Climat et engagements environnementaux
Sur le terrain environnemental et sociétal, Carrefour 2030 ne change pas de cap mais élève le niveau d’exigence. Le groupe confirme son objectif de réduction de 60 % des émissions de Scope 1 et 2 d’ici 2030, ainsi qu’une baisse de 32 % du Scope 3. 200 millions d’euros par an seront investis dans la décarbonation. Carrefour annonce également vouloir réduire de 60 % le gaspillage alimentaire, après l’avoir déjà divisé par deux depuis 2019. Mais la dimension la plus structurante concerne les fournisseurs. Il y a trois ans, Carrefour avait exigé de ses 100 plus grands fournisseurs qu’ils s’engagent sur une trajectoire compatible avec un réchauffement limité à 1,5 °C pour continuer à être référencés. 90 % ont suivi. Le plan 2030 étend désormais cette exigence à 150 fournisseurs. Cette logique de conditionnalité climatique marque une inflexion forte dans la relation industrie-distribution. Elle positionne Carrefour non seulement comme acteur engagé, mais comme prescripteur de transformation dans la chaîne de valeur.
Sur le plan alimentaire, le groupe fixe un objectif supplémentaire : 50 % de son chiffre d’affaires devra contribuer à une alimentation plus équilibrée. Les ventes de produits végétaux, protéinés ou sans certains ingrédients devront doubler. La RSE n’est donc plus traitée comme un pilier parallèle. Elle est intégrée à l’offre, aux marques propres, aux achats et au pilotage fournisseurs. En comparaison, le plan 2026 avait déjà mis en avant la transition alimentaire et l’engagement climat. Mais 2030 introduit une dimension plus opérationnelle et plus contraignante. La trajectoire carbone devient un critère de maintien en rayon. La santé alimentaire devient un indicateur de performance commerciale.

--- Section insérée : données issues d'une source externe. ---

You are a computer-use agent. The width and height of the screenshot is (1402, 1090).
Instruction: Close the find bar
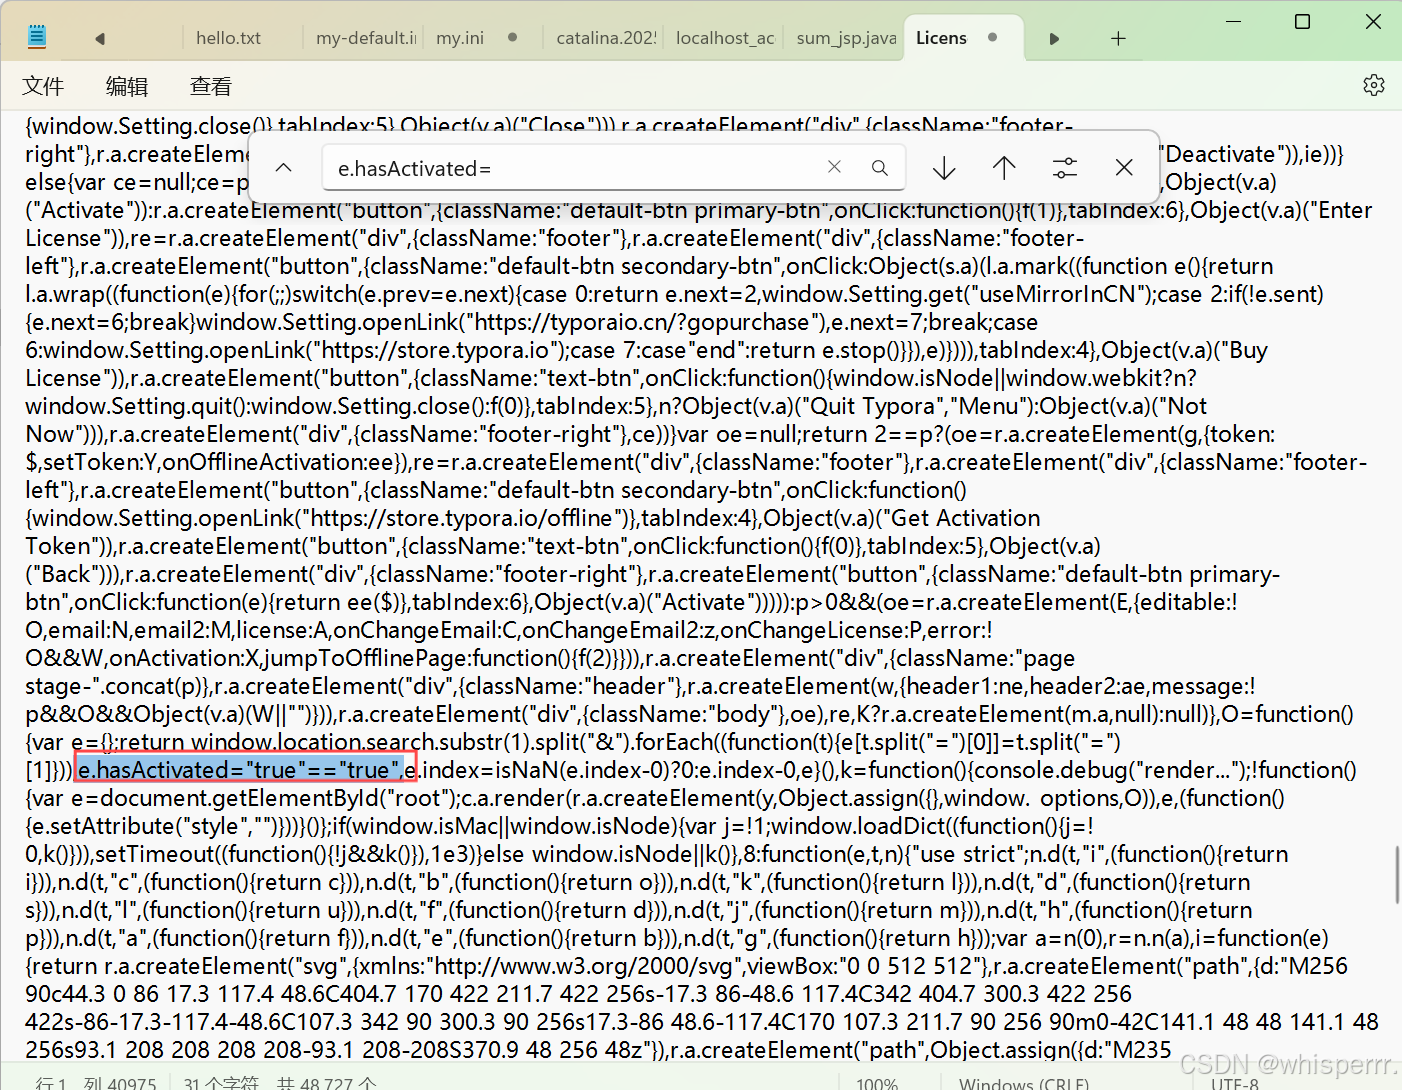click(x=1124, y=168)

Reste néanmoins une question structurante. Ces engagements supposent des investissements significatifs, une capacité à maintenir la compétitivité prix et un alignement durable des fournisseurs dans un contexte de tensions économiques et inflationnistes. La montée en exigence climatique pourrait créer des arbitrages complexes entre prix bas et exigences environnementales. Autrement dit, la RSE est pleinement intégrée au modèle stratégique 2030. Elle n’est plus périphérique. Mais sa réussite dépendra de la capacité du groupe à maintenir l’équilibre entre compétitivité économique et ambition environnementale.